Climate change is wreaking havoc on Pacific Ocean salmon populations: overheating spawning streams, triggering storms that scour stream beds and droughts that dry them up, and upending food webs in the Pacific. But a warming world could bring one silver lining, at least for a while. A new computer model shows retreating glaciers in British Columbia and Alaska could open up thousands of kilometers of new river habitat by 2100.

“This study helps quantify what we might see in the future at a time when salmon are struggling,” says Greg Knox, executive director of SkeenaWild Conservation Trust, a salmon conservation nonprofit not involved in the work. 

Pacific salmon occupy a wide range off the coast of the western United States and Canada, from southern California up to northern Alaska, and along Russia in the western Pacific Ocean. They require pristine streams with cool, plentiful water to thrive, but habitat destruction has taken a toll. Today, populations are believed to be just 1% to 3% of their historic numbers. Many of the healthiest communities live along the coast of British Columbia up through southeastern Alaska, where thousands of glaciers—vestiges of the last ice age—used to terminate in the Pacific. A lot of those glaciers have been melting away for decades, creating new rivers as the ice recedes. Salmon have been able to move into and spawn in those newly opened rivers in as little as 10 years.

“Once conditions stabilize in the newly formed streams, salmon can colonize these areas quite quickly,” says Kara Pitman, a geomorphologist at Simon Fraser University (SFU) and lead author of the new study. Her fellow author, Alexander Milner, a river ecologist at the University of Birmingham, previously found that as many as 5000 salmon spawned in regions of Stonefly Creek in northern British Columbia, where just 10 years prior there had been a glacier. “It shows you how adaptive and resilient salmon are,” Knox says.

To get a better sense of how climate change might impact the fish over a broader region, Pitman and her colleagues modeled glacial retreat under modest predicted temperature rise throughout British Columbia and south-central Alaska, a region that includes some 46,000 glaciers.
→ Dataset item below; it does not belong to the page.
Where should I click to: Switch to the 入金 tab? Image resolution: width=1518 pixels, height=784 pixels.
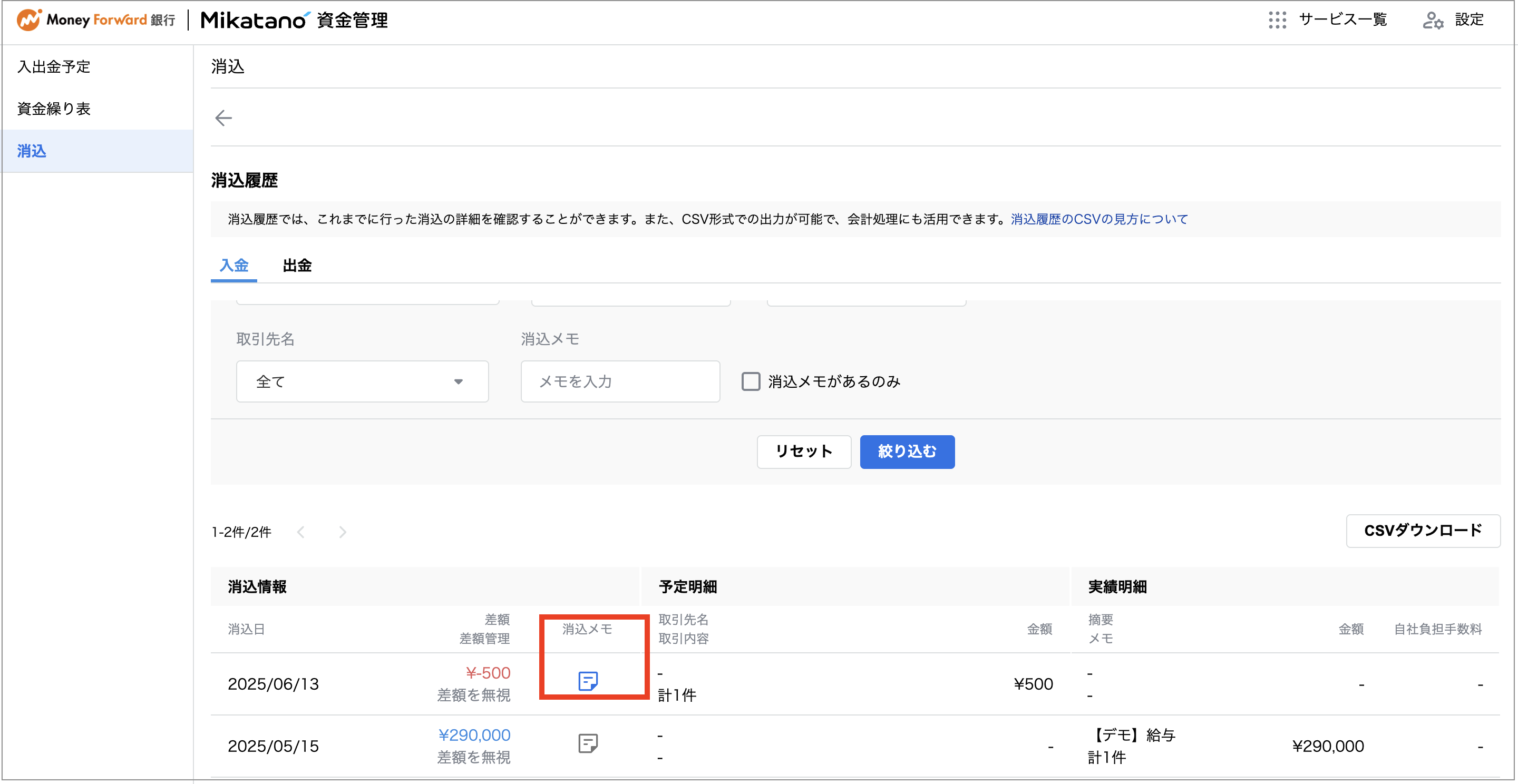pyautogui.click(x=234, y=266)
Today in Nature Communications, they report that Pacific salmon river habitat will likely expand by 6150 kilometers, nearly the length of the Mississippi River. This habitat consists primarily of streams with an incline of less than 10%, which makes it possible for fish to traverse; 2000 kilometers of the new river habitat is expected to be suitable for spawning and rearing young. In the Gulf of Alaska alone, melting glaciers are expected to increase salmon habitat by as much as 27%.

The outlook isn’t all good. The region is home to rich deposits of gold and copper. Mining companies are racing to stake claims in territory that was previously buried under ice. “There’s a gold rush happening,” says Jonathan Moore, a river ecologist at SFU, who led the study. And mining in riverbeds can rapidly degrade salmon spawning and rearing habitat.

Good times for the fish that do colonize new rivers likely won’t last. That’s because the ice feeding the rivers will eventually melt away entirely, says Tara Marsden, who runs sustainability projects for the Gitanyow Hereditary Chiefs, a Canadian Indigenous nation negotiating conservation treaties with the Canadian government. Waters could warm and ultimately disappear.  

The findings are “somewhat hopeful,” Marsden says. “There may be a period when things look good. But there is something bigger on the horizon that is not good.”

To give the fish the best opportunity to survive, Marsden, Moore, and others say, fisheries managers in British Columbia and Alaska must be proactive in protecting newly opened river habitat.